Interview with Marlène Laruelle (MESRI, 27/02/2026 - Video production by DELCOM 1 - Bureau de la communication de l'enseignement supérieur et de la recherche
Steering the program
Marlène Laruelle is a historian and political scientist by training, specializing in political philosophy on contemporary ideologies. She has long worked on Eastern Europe and Russia, and now mainly studies the USA and Europe.
For over fifteen years, she was Professor of International Relations and Political Science at George Washington University, Washington, where she directed the Institute for European, Russian and Eurasian Studies.
Illiberalism Studies Program
In 2020, Marlène created the "Illiberalism Studies Program". It was the first research program to propose moving away from the concept of illiberal democracy, which was then being used to define Central European regimes, and to propose looking at the concept of illiberalism as an alternative political offer that unfolds in all political and cultural contexts, including in our liberal democracies.
Illiberalism is a topic everywhere in the US and Europe, and it seemed important to have the opportunity to participate in debates on democratic renewal in Europe itself, not from the US. The two systems are different.
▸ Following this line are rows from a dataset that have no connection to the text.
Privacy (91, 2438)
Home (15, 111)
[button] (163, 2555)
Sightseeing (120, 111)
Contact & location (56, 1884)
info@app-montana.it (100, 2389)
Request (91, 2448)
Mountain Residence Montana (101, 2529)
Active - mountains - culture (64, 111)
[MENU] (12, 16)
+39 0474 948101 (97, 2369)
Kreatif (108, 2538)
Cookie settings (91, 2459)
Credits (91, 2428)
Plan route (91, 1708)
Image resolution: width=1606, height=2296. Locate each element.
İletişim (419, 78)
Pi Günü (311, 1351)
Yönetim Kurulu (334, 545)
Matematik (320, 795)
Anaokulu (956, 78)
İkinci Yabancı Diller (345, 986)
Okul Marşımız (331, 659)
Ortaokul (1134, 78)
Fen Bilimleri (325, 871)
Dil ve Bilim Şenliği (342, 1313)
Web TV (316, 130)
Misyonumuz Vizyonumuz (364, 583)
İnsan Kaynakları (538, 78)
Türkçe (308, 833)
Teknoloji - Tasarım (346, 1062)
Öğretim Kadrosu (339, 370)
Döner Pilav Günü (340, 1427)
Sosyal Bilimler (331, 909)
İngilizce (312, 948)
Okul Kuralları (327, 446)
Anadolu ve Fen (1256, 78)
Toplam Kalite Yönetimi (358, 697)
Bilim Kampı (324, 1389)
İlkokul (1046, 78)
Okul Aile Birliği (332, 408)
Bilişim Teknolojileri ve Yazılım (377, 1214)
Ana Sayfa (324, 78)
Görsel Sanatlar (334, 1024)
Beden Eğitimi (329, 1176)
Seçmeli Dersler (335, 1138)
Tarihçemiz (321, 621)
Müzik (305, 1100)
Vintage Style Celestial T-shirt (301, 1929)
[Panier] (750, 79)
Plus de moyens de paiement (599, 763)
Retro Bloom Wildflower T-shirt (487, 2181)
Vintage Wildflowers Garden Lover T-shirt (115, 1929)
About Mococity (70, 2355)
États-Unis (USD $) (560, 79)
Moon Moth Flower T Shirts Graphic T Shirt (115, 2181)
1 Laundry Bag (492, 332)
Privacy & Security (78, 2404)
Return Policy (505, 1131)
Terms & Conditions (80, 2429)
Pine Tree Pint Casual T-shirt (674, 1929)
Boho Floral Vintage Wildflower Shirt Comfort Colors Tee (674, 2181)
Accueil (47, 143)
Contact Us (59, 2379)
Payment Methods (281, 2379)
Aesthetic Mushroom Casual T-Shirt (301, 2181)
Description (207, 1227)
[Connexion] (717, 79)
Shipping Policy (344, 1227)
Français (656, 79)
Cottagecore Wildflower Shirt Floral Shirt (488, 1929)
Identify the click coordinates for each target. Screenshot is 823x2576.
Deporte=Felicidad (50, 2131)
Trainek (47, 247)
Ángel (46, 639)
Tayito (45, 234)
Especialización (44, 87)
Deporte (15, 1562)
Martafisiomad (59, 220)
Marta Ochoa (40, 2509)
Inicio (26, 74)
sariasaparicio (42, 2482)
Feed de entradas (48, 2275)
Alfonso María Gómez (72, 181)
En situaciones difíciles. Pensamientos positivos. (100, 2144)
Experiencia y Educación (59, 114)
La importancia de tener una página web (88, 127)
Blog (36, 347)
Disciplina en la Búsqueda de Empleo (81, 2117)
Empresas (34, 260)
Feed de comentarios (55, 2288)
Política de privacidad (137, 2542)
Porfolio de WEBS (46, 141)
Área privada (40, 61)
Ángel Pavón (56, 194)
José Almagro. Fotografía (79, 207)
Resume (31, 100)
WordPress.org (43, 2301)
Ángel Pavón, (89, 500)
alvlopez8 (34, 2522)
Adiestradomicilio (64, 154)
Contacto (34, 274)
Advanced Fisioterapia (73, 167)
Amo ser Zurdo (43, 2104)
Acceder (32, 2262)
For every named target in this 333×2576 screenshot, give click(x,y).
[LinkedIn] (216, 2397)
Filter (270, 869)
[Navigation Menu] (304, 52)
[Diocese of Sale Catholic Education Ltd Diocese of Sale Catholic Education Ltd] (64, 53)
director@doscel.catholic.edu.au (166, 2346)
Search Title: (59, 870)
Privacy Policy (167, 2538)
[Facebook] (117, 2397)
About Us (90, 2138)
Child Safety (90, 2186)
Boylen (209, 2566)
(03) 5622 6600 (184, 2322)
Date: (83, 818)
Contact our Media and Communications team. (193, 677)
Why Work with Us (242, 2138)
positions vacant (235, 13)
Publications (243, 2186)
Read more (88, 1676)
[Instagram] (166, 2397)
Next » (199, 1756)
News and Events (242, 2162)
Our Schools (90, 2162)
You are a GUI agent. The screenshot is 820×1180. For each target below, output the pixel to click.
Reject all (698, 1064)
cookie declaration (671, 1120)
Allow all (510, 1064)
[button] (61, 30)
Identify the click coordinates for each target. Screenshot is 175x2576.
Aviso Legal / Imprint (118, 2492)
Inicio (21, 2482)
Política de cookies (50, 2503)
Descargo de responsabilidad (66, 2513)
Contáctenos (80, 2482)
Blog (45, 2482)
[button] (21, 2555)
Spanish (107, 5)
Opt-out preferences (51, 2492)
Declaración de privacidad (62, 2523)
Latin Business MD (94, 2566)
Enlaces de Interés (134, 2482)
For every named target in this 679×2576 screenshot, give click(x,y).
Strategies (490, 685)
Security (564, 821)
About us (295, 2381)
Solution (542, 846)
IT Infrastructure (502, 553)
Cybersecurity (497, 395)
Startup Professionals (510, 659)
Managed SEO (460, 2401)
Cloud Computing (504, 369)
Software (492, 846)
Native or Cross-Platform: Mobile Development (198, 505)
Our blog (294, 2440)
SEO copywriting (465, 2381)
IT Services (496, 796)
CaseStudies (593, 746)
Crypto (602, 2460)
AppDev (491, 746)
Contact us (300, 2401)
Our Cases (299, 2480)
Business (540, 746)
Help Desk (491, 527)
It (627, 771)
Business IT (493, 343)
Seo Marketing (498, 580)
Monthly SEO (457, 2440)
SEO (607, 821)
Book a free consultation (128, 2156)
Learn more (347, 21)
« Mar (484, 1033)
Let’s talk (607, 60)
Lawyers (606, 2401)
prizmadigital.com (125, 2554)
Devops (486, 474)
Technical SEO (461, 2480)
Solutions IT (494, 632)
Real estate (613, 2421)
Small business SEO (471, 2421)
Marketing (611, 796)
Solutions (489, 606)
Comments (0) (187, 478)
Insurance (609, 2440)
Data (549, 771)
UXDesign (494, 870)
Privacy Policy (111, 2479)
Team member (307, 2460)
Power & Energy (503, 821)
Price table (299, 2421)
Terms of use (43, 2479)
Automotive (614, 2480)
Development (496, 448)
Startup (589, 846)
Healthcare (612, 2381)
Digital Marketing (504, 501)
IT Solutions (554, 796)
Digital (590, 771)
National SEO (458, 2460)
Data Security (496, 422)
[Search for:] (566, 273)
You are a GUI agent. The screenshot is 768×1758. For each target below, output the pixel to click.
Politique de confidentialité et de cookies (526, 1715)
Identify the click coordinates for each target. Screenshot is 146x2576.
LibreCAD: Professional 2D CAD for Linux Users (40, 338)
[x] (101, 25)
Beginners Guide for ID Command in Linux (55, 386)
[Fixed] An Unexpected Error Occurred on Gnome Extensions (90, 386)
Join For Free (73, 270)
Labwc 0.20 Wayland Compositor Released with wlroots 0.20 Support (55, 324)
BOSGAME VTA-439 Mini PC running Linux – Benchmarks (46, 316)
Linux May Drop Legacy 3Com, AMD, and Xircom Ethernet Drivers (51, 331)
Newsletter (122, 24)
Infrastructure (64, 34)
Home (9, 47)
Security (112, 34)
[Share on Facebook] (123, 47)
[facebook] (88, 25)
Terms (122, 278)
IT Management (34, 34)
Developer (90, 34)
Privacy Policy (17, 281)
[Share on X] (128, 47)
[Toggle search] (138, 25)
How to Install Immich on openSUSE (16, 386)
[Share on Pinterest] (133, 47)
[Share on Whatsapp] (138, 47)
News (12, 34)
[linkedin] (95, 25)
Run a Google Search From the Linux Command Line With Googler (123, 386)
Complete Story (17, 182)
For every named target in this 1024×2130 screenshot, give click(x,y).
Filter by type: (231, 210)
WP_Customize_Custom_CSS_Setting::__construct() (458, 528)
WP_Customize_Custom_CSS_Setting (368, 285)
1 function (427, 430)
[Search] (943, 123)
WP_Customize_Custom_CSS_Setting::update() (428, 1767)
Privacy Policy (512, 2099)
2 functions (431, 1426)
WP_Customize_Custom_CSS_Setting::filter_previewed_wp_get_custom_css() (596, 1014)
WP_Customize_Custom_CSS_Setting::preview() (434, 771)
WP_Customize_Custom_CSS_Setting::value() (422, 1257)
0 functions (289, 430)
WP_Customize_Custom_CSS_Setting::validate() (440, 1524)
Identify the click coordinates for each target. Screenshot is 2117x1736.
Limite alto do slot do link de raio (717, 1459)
Until recently, the American system had a financial clout that the European system does not have. But it also has fragilities that have recently been revealed in terms of its dependence on financial and political stakes.
I think the European system may be slower to set up, but it has the capacity to be independent of political pressures, and we can see at present that it is precisely the European system that has a greater capacity for resilience. Thanks to the establishment of the Illiberalism Studies Program in Paris, Inalco will be able to federate around the program a whole ecosystem of young researchers, particularly post-docs, who will be able to find an institutional setting in which to develop their research.
Marlène Laruelle
We'll be able to consolidate a whole ecosystem that's already in place, and move the program up the conceptual and institutional ladder once it's launched in the coming weeks.